Ducks and ducklings, tame and wild, are prepared alike. To be good, a duck must be fat, be it a canvas-back, gadwell, black-duck, garganey, poachard, wood-duck, pintail, shoveller, spirit-duck, suminer-duck, teal, widgeon, thelldrake, or any other.

How To Select

A young duck has the lower part of the legs soft, and the skin between the claws soft also; you will also know if it is young by taking hold of it by the bill (the under bill only), if it breaks or bends, the duck is young.

If the breast of the duck is hard and thick, it is fresh enough.

How To Prepare

A duck is cleaned and prepared as directed for poultry.

Roasted

Clean, prepare, and truss the duck as a chicken, with the exception that the rump is pushed inside; the duck being much longer than a chicken, it is more sightly when so trussed.

Place inside of the duck two sage-leaves, two bay-leaves, and two sprigs of thyme, and leave it thus in a cool place for two or three hours, and then roast it as directed for chicken.

When roasted, serve it with any of the following garnitures : cabbage, cauliflower, Maeedoine, onion, or truffles.

The fatty part of the gravy or drippings must be carefully and totally removed before turning it over the duck and garniture. It takes from thirty to forty minutes to roast.

Baked

When cleaned, prepared, and trussed as directed for turkeys and chickens, put the duck in a bake-pan, salt and pepper it, cover the bottom of the pan with cold water, and place it in a rather quick oven.

A duck, being generally very fat, requires to be turned over and over several times and to be basted very often. It is not necessary to cover it with buttered paper. In case there is much fat in the pan, remove it while it is cooking.

It is served as directed for roast duck, with garnitures.

When roasted or baked, it is also served with apple or cranberry-sauce, or with currant-jelly. 12

With Peas

Cut in dice about one ounce of salt pork and put it in a saucepan ; set it on the fire, and, as soon as the butter is melted, brown in it a duck trussed as directed and take from the fire. Put one ounce of butter in a saucepan and mix it cold with a tablespoonful of flour, set it on the fire, and, when the butter is melted, put the duck in with about a quart of green peas, blanched for one or two minutes only; add about a pint of water or of broth, a bunch of seasonings composed of three or four stalks of parsley, one of thyme, a bay-leaf, and one clove, salt, and pepper; boil gently till the whole is cooked, and serve warm.

Remove all the fat carefully before serving.
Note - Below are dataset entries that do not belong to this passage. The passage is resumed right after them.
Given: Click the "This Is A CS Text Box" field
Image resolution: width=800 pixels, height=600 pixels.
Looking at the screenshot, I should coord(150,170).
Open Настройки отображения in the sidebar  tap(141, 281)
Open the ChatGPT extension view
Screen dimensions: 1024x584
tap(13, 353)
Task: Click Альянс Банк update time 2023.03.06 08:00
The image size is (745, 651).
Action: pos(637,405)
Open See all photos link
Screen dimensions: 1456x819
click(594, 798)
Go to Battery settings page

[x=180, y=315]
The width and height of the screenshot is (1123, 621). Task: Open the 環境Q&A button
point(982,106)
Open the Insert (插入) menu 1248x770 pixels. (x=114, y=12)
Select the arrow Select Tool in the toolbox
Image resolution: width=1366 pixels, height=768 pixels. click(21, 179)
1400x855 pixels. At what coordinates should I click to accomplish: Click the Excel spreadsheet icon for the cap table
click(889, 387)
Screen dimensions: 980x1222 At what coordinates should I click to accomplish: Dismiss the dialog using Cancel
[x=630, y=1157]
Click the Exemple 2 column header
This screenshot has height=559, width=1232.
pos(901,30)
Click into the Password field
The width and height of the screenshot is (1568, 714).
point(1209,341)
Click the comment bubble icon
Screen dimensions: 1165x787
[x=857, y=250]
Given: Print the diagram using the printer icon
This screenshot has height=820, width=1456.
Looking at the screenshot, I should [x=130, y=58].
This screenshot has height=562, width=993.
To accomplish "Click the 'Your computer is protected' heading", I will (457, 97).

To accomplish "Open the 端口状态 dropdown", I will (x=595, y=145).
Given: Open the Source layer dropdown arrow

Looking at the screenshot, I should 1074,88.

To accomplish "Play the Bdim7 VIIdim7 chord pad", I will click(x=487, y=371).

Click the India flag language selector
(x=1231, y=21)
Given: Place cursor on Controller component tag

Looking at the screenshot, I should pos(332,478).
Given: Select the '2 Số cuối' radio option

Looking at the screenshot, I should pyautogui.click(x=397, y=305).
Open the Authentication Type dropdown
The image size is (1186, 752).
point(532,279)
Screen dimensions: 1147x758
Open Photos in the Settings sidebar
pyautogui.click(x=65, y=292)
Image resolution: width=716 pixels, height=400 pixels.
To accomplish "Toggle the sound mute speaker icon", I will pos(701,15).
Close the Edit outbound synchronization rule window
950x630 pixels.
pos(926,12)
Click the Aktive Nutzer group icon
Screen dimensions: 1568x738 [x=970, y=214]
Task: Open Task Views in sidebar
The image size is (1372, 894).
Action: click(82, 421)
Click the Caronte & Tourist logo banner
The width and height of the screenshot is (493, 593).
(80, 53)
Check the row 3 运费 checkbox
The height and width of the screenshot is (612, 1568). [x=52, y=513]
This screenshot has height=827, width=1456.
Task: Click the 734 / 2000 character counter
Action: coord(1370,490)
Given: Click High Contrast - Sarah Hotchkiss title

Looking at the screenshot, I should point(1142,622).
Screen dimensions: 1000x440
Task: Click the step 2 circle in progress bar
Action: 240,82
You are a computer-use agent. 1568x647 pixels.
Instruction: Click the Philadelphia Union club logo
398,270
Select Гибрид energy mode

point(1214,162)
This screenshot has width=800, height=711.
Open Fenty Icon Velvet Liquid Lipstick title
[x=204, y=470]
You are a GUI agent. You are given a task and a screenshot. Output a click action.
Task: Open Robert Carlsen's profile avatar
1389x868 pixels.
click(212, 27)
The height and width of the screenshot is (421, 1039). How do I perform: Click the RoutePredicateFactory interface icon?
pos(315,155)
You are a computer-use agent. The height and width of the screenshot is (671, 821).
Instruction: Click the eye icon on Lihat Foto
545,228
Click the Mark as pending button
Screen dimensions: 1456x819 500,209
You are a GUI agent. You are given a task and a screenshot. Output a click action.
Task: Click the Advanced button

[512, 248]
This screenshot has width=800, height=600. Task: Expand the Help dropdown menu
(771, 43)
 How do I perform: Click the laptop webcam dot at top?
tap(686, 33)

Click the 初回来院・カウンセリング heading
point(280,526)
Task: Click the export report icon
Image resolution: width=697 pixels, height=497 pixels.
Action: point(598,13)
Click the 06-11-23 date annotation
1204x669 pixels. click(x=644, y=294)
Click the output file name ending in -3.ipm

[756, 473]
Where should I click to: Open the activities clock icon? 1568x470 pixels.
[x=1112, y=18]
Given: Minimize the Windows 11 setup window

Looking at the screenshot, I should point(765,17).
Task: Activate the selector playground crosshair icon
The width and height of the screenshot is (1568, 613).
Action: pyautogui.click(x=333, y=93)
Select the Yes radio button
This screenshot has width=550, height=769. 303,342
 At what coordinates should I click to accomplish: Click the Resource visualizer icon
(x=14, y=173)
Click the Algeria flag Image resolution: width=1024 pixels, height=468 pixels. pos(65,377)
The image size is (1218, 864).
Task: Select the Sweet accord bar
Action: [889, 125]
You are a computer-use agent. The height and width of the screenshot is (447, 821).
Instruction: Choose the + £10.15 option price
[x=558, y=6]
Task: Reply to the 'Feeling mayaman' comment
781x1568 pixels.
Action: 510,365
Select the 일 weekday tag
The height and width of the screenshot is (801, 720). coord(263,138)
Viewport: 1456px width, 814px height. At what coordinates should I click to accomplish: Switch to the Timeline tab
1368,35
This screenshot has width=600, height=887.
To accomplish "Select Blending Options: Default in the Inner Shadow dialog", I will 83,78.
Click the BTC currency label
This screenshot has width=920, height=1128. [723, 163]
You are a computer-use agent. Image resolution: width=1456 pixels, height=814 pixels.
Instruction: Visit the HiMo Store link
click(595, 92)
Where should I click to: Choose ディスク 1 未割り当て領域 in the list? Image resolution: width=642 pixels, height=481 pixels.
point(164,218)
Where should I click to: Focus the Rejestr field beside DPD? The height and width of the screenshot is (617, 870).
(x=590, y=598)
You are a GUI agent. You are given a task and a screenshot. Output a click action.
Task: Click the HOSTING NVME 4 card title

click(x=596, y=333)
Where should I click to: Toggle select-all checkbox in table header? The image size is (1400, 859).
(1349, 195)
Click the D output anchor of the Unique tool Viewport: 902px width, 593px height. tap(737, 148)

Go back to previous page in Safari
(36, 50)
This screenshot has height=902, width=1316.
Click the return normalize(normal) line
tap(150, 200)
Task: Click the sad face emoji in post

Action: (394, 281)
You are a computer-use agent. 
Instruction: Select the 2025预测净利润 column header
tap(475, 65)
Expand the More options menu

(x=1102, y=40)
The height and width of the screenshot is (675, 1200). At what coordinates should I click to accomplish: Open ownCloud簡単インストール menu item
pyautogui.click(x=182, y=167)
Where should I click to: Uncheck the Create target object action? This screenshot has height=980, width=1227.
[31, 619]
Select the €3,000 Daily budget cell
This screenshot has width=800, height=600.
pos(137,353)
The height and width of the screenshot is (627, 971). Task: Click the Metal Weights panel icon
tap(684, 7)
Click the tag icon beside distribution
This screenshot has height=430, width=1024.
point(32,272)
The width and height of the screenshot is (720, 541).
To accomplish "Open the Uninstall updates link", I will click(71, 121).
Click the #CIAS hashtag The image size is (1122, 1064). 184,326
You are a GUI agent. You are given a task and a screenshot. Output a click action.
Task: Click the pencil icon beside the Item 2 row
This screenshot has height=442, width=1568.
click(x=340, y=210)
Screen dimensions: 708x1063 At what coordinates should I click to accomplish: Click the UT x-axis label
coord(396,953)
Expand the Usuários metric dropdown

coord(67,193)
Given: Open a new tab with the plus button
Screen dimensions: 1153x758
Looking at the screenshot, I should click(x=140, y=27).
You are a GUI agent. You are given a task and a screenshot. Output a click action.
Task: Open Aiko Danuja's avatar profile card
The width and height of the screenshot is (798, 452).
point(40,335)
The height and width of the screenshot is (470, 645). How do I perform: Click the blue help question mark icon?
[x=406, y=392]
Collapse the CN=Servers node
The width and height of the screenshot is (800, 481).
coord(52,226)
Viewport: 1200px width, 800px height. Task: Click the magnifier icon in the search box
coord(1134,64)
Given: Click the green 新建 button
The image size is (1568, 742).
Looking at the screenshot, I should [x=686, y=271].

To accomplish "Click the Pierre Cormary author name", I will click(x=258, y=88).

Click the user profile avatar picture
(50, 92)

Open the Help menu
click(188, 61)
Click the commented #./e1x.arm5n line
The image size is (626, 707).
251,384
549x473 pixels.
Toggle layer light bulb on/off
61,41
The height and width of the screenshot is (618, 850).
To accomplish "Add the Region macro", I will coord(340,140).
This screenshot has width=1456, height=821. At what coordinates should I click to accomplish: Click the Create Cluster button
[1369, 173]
If the water should boil away while it is cooking, add a little more.

With Oranges

Roast or bake a young duck as directed, and serve it with carpels of orange all around; and sprinkle some orange-juice all over just before serving it.

With Olives

Roast or bake the duck as directed. When done, turn the gravy into a small saucepan with about two dozen olives; stir gently, and keep on the fire for about five minutes. Dish the duck, place the olives all around; turn the gravy over the whole, and serve warm.